La parenté pancanadienne

Je suis un auditeur assidu de l’émission Le Jour du Seigneur, dont Radio-Canada nous fait cadeau tous les dimanches. Des milliers de téléspectateurs font comme moi, dans des résidences privées, des foyers pour personnes âgées, des CHLD. Ceux qui organisent ces célébrations ou y participent activement s’efforcent de nous présenter une liturgie de qualité. Les homélies ont généralement de l’étoffe, de la substance. Certaines célébrations sont hautes en couleur, comme celle qui s’est déroulée récemment dans une réserve Micmac, dans les Maritimes. Une belle mixture faite de français et de micmac, assaisonnée d’un soupçon d’anglais.

Le Jour du Seigneur accorde beaucoup d’importance et de visibilité aux communautés francophones hors Québec. On y incorpore des rappels historiques qui témoignent de la ténacité et du courage de pionniers qui ont cru jadis qu’il y avait une place pour un Canada de langue française depuis Victoria jusqu’à Halifax. Dans certains cas l’avenir de ces communautés semble incertain ; ailleurs, comme en Acadie, on est témoin d’une capacité étonnante de résistance et de rebondissement.

Cette place accordée à la francophonie hors Québec et ces rappels historiques sont fort intéressants, même si certains soupçonnent qu’ils puissent cacher une stratégie politique. Celle-ci viserait à rappeler subtilement aux Québécois qu’ils n’ont pas le monopole de la francophonie canadienne et que le projet indépendantiste québécois risque de provoquer une rupture avec des milliers de citoyens qui partagent avec nous une même langue, voire, pour beaucoup, une même religion. Des Français du Canada, comme disait de Gaulle, des gens avec lesquels nous entretenons une affinité beaucoup plus profonde qu’avec nombre de Québécois issus d’une récente immigration.

Dans le projet d’un pays nouveau, faut-il les ignorer ? Déjà la question préoccupait René Lévesque. J’ai souvenir d’être allé représenter le gouvernement du Québec, peu de temps après la victoire du 15 novembre 1976, à un colloque réunissant de jeunes étudiants acadiens. J’ai pu alors constater que notre triomphe était aussi leur victoire. Leur enthousiasme révélait que le Québec réel ne s’arrête pas aux frontières tracées sur une carte géographique.

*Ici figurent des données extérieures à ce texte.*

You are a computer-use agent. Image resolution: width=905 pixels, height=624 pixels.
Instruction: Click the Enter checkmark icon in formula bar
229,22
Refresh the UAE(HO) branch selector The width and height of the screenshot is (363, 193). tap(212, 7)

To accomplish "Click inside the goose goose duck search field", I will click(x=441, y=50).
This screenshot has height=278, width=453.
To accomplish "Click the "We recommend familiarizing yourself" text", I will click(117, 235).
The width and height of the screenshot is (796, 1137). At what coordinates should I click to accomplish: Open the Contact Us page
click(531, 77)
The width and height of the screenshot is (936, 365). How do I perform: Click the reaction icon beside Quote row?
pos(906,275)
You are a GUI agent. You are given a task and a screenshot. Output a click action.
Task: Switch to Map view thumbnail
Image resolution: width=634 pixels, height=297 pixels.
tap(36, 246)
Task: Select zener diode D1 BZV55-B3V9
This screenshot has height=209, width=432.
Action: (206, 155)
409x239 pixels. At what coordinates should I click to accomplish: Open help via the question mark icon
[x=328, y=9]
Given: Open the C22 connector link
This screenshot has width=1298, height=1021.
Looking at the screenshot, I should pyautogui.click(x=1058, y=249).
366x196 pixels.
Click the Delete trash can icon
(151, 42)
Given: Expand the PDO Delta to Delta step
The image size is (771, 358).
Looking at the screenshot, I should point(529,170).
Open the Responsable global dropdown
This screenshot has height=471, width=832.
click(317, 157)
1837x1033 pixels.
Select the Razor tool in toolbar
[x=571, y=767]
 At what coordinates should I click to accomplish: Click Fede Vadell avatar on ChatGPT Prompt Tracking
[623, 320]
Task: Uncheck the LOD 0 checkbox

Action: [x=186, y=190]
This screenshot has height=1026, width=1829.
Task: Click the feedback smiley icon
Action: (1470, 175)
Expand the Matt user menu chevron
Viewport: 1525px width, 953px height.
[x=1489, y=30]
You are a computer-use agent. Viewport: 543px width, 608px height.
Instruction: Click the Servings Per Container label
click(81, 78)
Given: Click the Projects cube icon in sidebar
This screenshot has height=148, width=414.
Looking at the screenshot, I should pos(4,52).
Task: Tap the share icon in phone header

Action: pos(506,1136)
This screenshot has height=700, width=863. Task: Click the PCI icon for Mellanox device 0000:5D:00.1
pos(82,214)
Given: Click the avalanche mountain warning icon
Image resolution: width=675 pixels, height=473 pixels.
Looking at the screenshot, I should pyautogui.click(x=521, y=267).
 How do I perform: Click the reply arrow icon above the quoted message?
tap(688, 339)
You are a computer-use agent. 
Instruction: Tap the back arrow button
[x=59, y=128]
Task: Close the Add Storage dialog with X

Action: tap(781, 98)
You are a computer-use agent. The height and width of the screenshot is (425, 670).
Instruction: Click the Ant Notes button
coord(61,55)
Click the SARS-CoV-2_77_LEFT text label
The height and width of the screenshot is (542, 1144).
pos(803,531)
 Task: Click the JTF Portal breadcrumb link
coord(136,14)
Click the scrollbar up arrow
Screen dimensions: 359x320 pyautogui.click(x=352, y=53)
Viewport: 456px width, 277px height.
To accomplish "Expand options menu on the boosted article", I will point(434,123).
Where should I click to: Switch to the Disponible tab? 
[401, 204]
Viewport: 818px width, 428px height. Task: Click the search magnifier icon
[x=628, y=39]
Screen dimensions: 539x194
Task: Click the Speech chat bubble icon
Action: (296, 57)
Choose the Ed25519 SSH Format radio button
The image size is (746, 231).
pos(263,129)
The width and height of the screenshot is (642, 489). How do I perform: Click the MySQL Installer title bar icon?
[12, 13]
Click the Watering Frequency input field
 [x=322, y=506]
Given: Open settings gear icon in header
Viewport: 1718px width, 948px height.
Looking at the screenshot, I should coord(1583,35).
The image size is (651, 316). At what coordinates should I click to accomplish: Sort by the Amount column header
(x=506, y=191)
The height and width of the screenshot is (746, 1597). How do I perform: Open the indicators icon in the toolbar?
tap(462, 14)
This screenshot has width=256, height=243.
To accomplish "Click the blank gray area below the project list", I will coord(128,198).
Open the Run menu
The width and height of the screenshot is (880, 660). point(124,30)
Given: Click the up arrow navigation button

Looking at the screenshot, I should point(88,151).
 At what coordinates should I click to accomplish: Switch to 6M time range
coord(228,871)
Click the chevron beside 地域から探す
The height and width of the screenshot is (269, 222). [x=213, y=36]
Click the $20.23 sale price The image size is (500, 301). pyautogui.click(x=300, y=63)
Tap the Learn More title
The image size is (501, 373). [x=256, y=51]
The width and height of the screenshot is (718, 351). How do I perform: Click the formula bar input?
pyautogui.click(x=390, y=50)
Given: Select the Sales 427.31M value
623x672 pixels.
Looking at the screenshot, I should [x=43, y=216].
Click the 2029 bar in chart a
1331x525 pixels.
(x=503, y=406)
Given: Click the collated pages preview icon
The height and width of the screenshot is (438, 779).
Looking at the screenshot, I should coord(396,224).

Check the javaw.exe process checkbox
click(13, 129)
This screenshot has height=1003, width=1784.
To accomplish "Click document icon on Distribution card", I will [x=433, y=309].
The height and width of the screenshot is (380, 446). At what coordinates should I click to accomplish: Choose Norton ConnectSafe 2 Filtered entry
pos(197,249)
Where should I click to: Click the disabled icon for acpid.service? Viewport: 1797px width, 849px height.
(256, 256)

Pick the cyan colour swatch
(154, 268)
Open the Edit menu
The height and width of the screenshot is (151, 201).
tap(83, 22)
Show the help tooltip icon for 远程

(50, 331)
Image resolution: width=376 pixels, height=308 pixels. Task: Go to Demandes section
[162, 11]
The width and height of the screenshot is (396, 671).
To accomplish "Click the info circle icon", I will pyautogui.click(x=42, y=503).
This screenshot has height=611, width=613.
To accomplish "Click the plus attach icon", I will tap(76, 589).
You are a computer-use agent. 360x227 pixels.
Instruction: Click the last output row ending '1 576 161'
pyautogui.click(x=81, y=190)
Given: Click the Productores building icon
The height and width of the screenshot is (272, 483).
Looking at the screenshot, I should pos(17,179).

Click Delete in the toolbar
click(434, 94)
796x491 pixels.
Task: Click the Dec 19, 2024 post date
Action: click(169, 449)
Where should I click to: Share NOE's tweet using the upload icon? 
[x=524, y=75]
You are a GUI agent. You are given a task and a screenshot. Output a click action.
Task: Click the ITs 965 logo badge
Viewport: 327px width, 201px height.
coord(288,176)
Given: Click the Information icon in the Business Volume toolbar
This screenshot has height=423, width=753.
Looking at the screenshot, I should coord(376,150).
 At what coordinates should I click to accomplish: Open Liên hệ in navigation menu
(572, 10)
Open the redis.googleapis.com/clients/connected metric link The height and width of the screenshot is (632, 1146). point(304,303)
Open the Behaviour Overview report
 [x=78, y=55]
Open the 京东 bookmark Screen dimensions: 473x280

La parenté pancanadienne est un fait dont on doit tenir compte. Sa présence suscite des réactions diverses. Beaucoup par exemple pensent qu’un Québec souverain sera plus en mesure d’appuyer la survivance et le développement des autres communautés qui forment la francophonie canadienne qu’un Québec réduit au statut de province et maintenu en tutelle par le pouvoir fédéral. D’autres voudraient qu’on abandonne à leur sort ces groupes de francophones qui luttent courageusement pour leur survie. D’aucuns enfin sont arrivés à la conclusion qu’il faut avant tout chercher comment on pourrait faciliter le retour au pays du Québec d’un certain nombre de ces citoyens canadiens avec lesquels nous entretenons de nombreux liens de parenté. Chose certaine, au moment de négocier le statut politique d’un Québec souverain encadré dans l’espace canadien, on ne pourra éviter d’aborder la question de ces communautés francophones, majoritairement catholiques, qui s’efforcent de perpétuer une double fidélité, à la fois culturelle et religieuse.

Déjà la présence à la télévision de cette parenté éloignée est tonifiante et nous fait du bien. Ces cousins projettent une belle image de fraicheur, d’authenticité et de confiance. Je les devine capables de nous aider à nous purger de notre grisaille spirituelle, de ce genre éteignoir qui empêche à la fois d’être fier du passé et de rêver d’un avenir porteur de dynamisme créateur.